University of Texas Health San Antonio San Antonio, TX
Leen Azeez, MD, Sungmo Hong, BS, Laura Rosenkranz, MD, Souleymane Y. Diallo, DO, MBA University of Texas Health San Antonio, San Antonio, TX Introduction: IgG4 related disease (IgG4-RD) is a systemic, pro-fibrotic condition that involves infiltration of IgG4+ plasma cells into organs with resultant masses. IgG4-RD skin manifestations are characterized by lymphoplasmacytic infiltrates and include cutaneous plasmacytosis and angiolymphoid hyperplasia among others. We present the case of scleredema, a rare skin manifestation in a patient diagnosed with autoimmune pancreatitis.
Case Description/
Methods: A 72-year-old man with sole history of prostate cancer treated with radiation presented to the emergency department with abdominal pain, headaches and nausea of 2-week duration. A diagnosis of acute pancreatitis was established, based on clinical presentation, lipase elevation of 483 U/L (13-60 U/L) and acute interstitial edematous pancreatitis with enlargement of the gland (sausage-like swelling) on CT scan. Further workup revealed an elevated serum IgG4 of 120.18 mg/dL (4 - 86 mg/dL), an IgG4/IgG index >10% and an enlarged pancreas on repeat imaging. Etiologies other than autoimmune disease were excluded. The patient remained asymptomatic following his presentation. Surveillance imaging showed a persistently swollen pancreas with mild diffuse peripancreatic edema (figure 1).

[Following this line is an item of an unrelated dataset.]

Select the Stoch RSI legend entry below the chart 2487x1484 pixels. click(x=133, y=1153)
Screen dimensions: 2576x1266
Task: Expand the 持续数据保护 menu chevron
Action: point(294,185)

A year following the diagnosis of autoimmune pancreatitis, the patient developed firm, ill-defined, non-tender, non-pruritic subcutaneous nodules on both sides of the upper back (figure 2). Pathology from punch biopsy revealed lichenoid, perivascular and periadnexal infiltrates of mostly CD3+ and CD4+ lymphocytes, and fibrotic papillary dermal collagen consistent with dermal mucinosis (scleromyxedema).
Although the patient remained asymptomatic without recurrent acute pancreatitis episodes, a 12-week course of oral steroid therapy was proposed for the fibrotic skin rash. The course was not completed due to patient reluctance to array of adverse effects. Discussion: Scleredema, which is characterized by glycosaminoglycans and collagen deposition in the dermis, is associated with paraproteinemia and long-standing diabetes mellitus but is rare in association with IgG4-RD. The patient did not have diabetes or other systemic conditions like multiple myeloma. The rash was deemed idiopathic by dermatology. While steroid and anti-CD19 monoclonal antibody therapies may be used for the systemic manifestations of IgG4-RD, it is unknown whether they would provide any benefits for IgG4- related scleredema. Intralesional steroids may be tried for the treatment of these fibrotic skin lesions.
Figure: Figure 1. Surveillance imaging with multiphase computed tomography of the abdomen 10 months after the patient’s presentation with acute pancreatitis reveals an edematous pancreas, particularly in the distal body and tail, with peripancreatic fat stranding consistent with acute interstitial pancreatitis. No focal pancreatic lesions or dilation of the main pancreatic duct is noted.
Figure: Figure 2. Images of the firm, ill-defined, non-tender, non-pruritic subcutaneous nodules that appeared on both sides of the patient’s upper back one year after his presentation with acute pancreatitis.
Disclosures: Leen Azeez indicated no relevant financial relationships. Sungmo Hong indicated no relevant financial relationships. Laura Rosenkranz indicated no relevant financial relationships. Souleymane Diallo indicated no relevant financial relationships.
Leen Azeez, MD, Sungmo Hong, BS, Laura Rosenkranz, MD, Souleymane Y. Diallo, DO, MBA. P2355 - Scleredema in a Patient With Autoimmune Pancreatitis: A Rare Clinical Finding, ACG 2025 Annual Scientific Meeting Abstracts. Phoenix, AZ: American College of Gastroenterology.